Supplied records
══════════════════════════════

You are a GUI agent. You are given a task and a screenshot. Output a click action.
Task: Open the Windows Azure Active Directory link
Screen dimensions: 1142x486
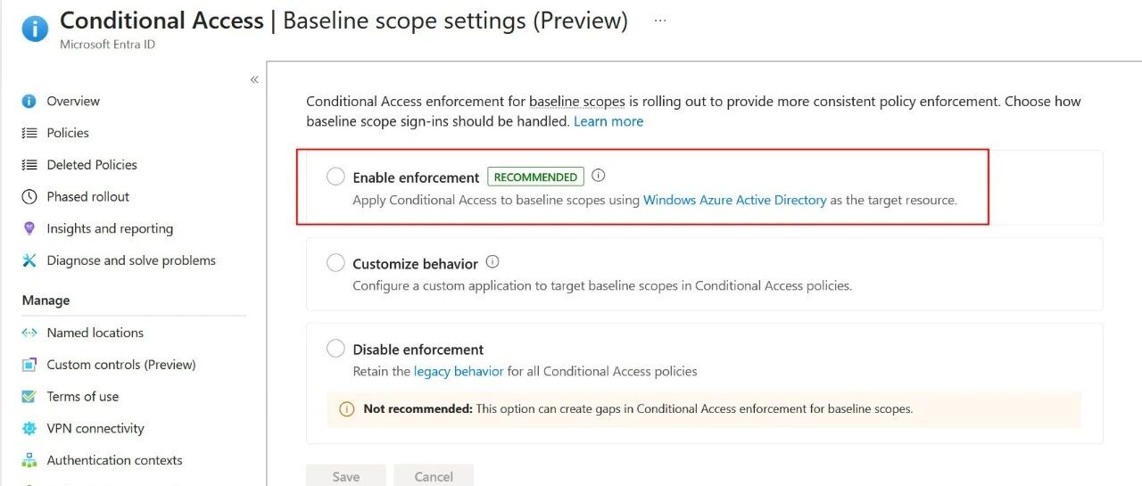735,201
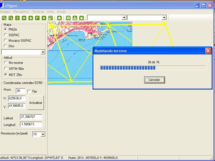Click the flag marker toolbar icon
Image resolution: width=215 pixels, height=161 pixels.
coord(37,18)
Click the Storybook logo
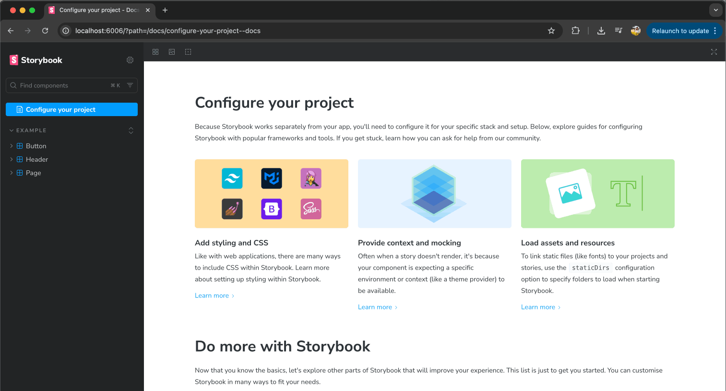The width and height of the screenshot is (726, 391). [x=36, y=60]
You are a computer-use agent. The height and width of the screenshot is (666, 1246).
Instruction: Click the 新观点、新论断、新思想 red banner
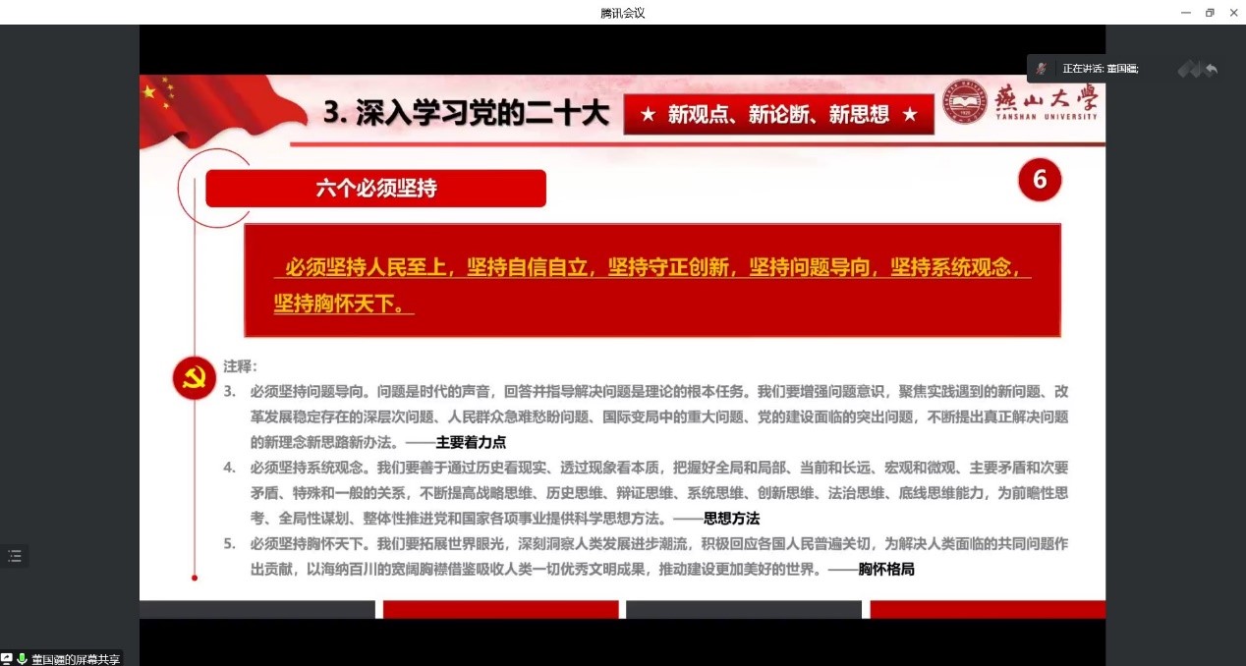click(x=778, y=115)
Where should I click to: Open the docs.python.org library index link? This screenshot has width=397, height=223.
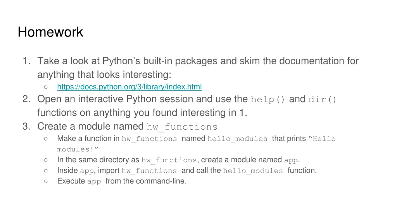tap(129, 87)
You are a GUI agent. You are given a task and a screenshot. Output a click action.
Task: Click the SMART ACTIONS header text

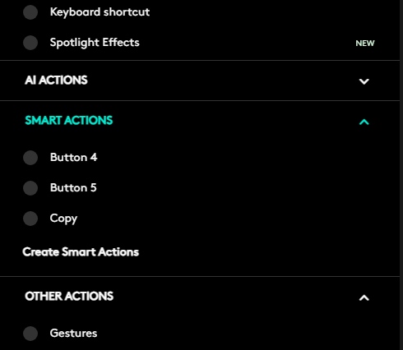(x=69, y=121)
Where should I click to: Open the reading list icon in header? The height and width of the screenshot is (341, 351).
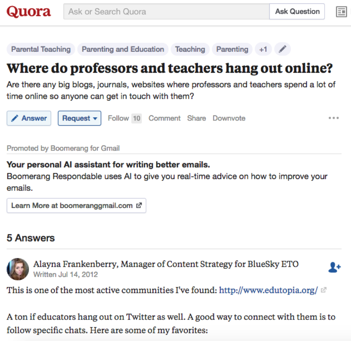(x=341, y=12)
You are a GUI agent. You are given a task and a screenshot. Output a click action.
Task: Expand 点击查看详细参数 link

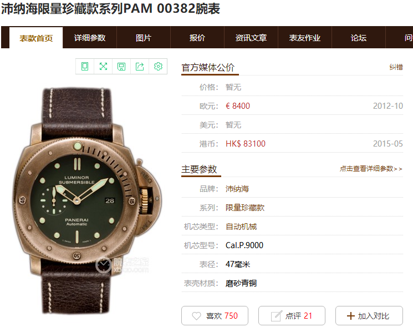tap(371, 169)
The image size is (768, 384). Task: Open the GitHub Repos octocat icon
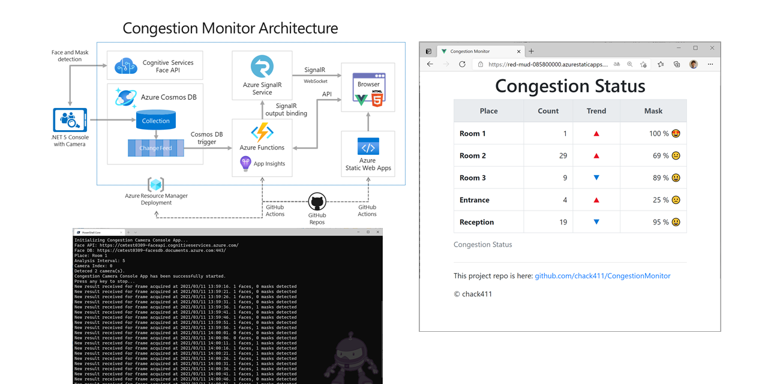[x=317, y=202]
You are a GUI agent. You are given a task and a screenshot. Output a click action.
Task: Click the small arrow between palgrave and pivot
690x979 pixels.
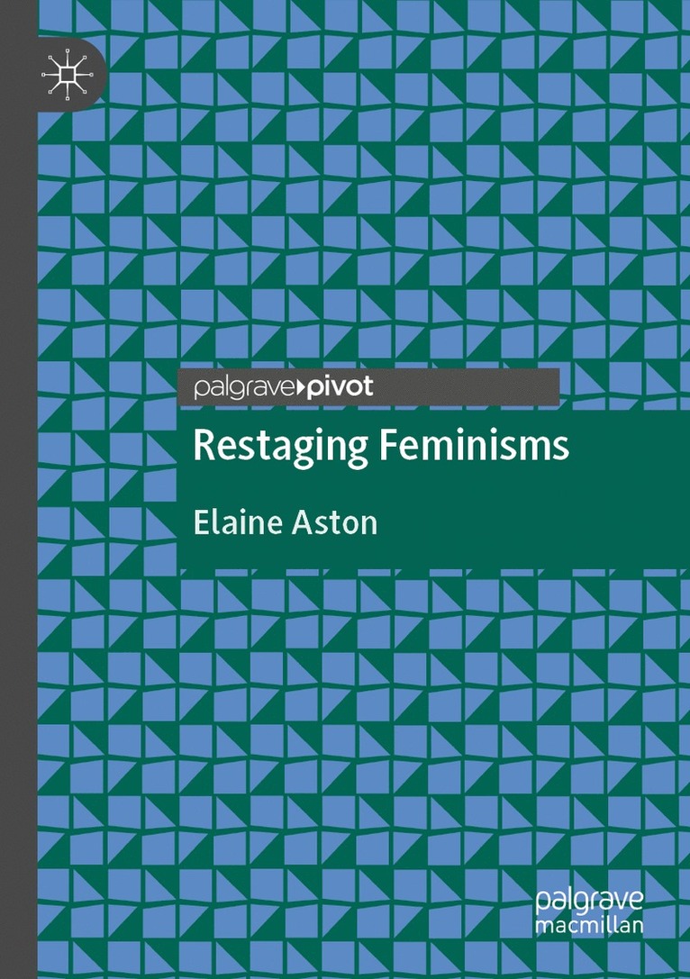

══════════════════════════════

About this exercise
With the pictures omitted, restate every entry above word for word.

Task solution
You are a GUI agent. You are given a task and a screenshot. Output a click action.
Task: Open the Windows Azure Active Directory link
Screen dimensions: 1142x486
735,201
Click the flag marker toolbar icon
Image resolution: width=215 pixels, height=161 pixels.
coord(37,18)
Click the Storybook logo
The width and height of the screenshot is (726, 391). [x=36, y=60]
You are a computer-use agent. The height and width of the screenshot is (666, 1246).
Instruction: Click the 新观点、新论断、新思想 red banner
click(x=778, y=115)
Where should I click to: Open the docs.python.org library index link? This screenshot has width=397, height=223.
tap(129, 87)
You are a GUI agent. You are given a task and a screenshot. Output a click action.
Task: Click the SMART ACTIONS header text

(x=69, y=121)
Where should I click to: Open the reading list icon in header? The height and width of the screenshot is (341, 351).
(x=341, y=12)
You are a GUI agent. You are given a task and a screenshot. Output a click action.
Task: Expand 点击查看详细参数 link

tap(371, 169)
The image size is (768, 384). Task: Open the GitHub Repos octocat icon
[x=317, y=202]
You are a GUI agent. You are given a task and a screenshot. Output a click action.
Task: Click the small arrow between palgrave and pivot
690x979 pixels.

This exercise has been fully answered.